Он терял её. Стремительно терял и понимал, что уходит она от него, чтобы было проще.

Чтобы он не испытывал чувства вины за то, что не любит её.

— Вернусь, — соврала она и тут же добавила: — Как выкраду — сразу вернусь.

— Зачем тебе это? Ты же ненавидишь этот мир, — он погладил её запястья, но она осторожно вывернула руки и спрятала их за спину.

— Ненавижу, — подтвердил такой знакомый голос, с хрипотцой. — Но я смотрю на тебя, как ты действительно веришь в то, что делаешь — и мне очень хочется помочь. Тебе помочь. На мир мне и вправду плевать.

Она смачно сплюнула — будто в подтверждение, — подняла котелок с грязными мисками и пошла к реке.

--35--. Белянка

Лодка легко скользила по течению. Морщинилась у носа вода, плескали вёсла. Скрип уключин сливался назойливым гулом. Всё происходило, будто само собой: движения тела, лопаток, рук, упор ног. Проплывали развесистые кроны по правую руку, трещал по левую камыш. Из-за поворота показалась Большая поляна, старый ясень, следы кострищ, среди деревьев мелькали травяные крыши землянок. Там каждая кочка знакома с детства, там с каждой веткой связана память, и главное — там люди. Что-то шумят, машут руками и не знают. Не знают, что будет завтра.

Оцепенение не отпускало Белянку. Как наяву она видела загорелые губы, вновь и вновь повторявшие по слогам: «Пре-да-тель-ство». И тусклый взгляд — выжженный. Стел всё время отводил глаза.

— Будет резня, Белянка. Будет много смерти.

— Так хочет ваш бог?

— Так будет.

Мурашки ерошили волоски по рукам и ногам, дурнота подкатывала к горлу. Что же это за вера такая благословляет на убийства? Разве можно её принять? Но назойливые уключины гудели в ушах: разве можно погибнуть всей деревней — лишь бы не принять веру?

Над водой разлетелся знакомый голос. Его голос.

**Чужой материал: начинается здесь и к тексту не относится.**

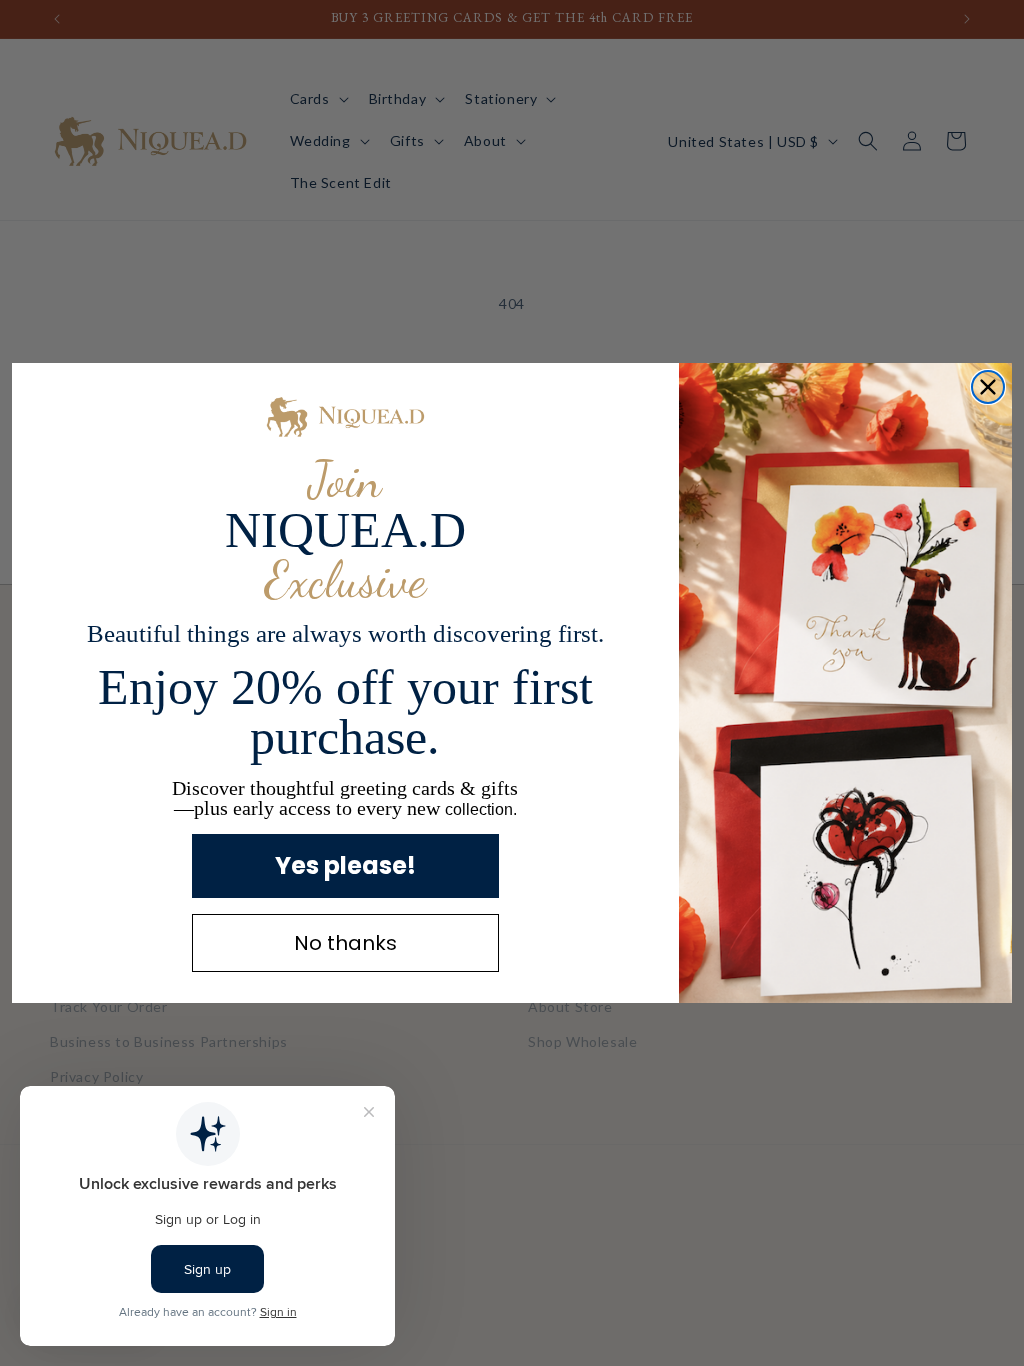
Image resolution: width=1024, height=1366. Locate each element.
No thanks (345, 943)
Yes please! (345, 865)
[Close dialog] (988, 387)
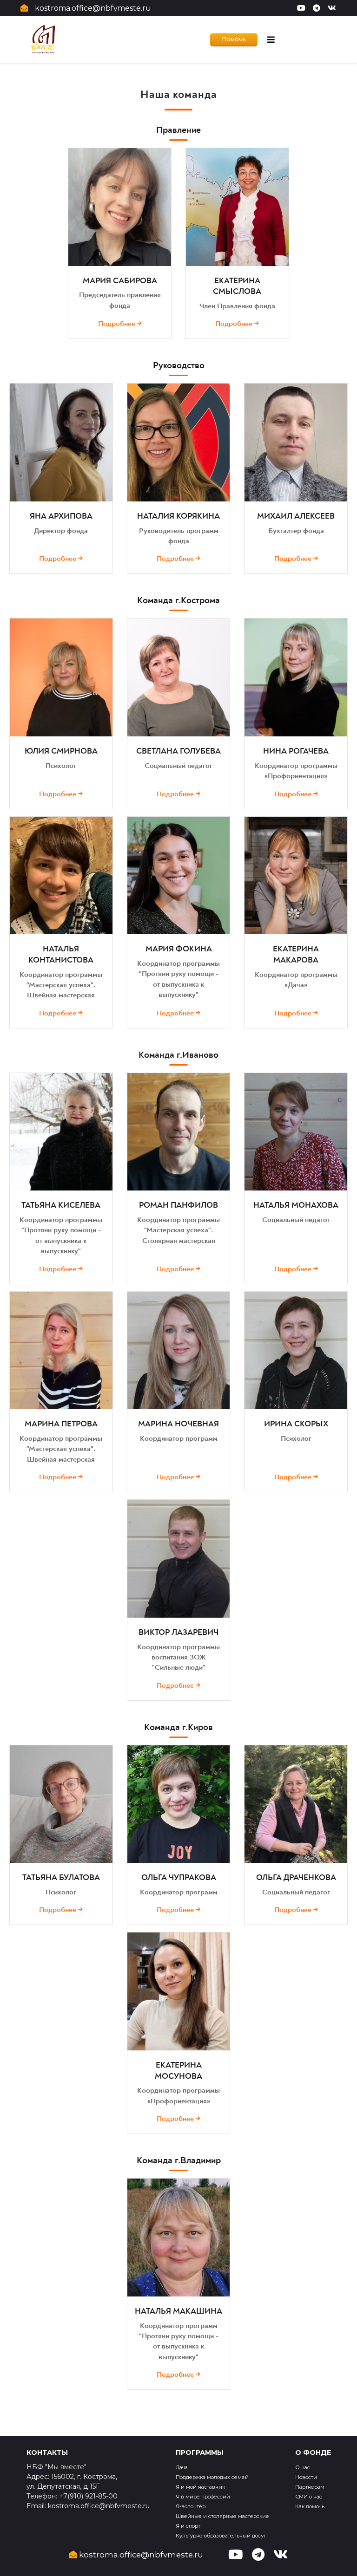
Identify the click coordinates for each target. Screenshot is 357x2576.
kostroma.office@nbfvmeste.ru (93, 8)
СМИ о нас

— Ну, тётушка Пшеница, что ты так переживаешь?

Сердце застучало в горле. Огнём прострелило живот, зарумянились щёки — перед глазами поплыли звёзды прошлой ночи, в волосах запутался речной ветер. С трудом сдерживая улыбку, Белянка направила лодку к берегу.

Стрелок на голову возвышался над тётушкой Пшеницей, но она, подбоченясь и сверкая из-под платка глазами, чудом умудрялась смотреть свысока. Верхняя юбка, празднично-алая, белела мукой — даром что заткнута за пояс. Двойная шаль оборками мела траву, а лицо пылало! — никогда у тётушки Пшеницы так не пылало лицо!

— Куда ты его, окаянный! Он же дитя совсем! Ребёнок!

— Тётушка Пшеница, — миролюбиво улыбнулся Стрелок. Перехватив пухлую ладонь, бережно стряхнул муку успокаивая. — Русак уже давно не ребёнок. Ты сама просила взять его на охоту, помнишь? Ему уж на будущее лето танцевать под балладу и хозяюшку себе выбирать, а ты всё дитя-дитя… — он тихонько, по-доброму рассмеялся, не сводя с неё пристального взгляда.

— Так на охоту ты его не взял! — сощурилась тётушка Пшеница. — А в Нижнюю Туру, когда вокруг полным-полно пришлых — это на здоровье!

— Да самый быстрый он, понимаешь? — Стрелок поправил ей шаль и вновь усмехнулся. — Мигом обернётся — и пары дней не пройдёт, вот увидишь!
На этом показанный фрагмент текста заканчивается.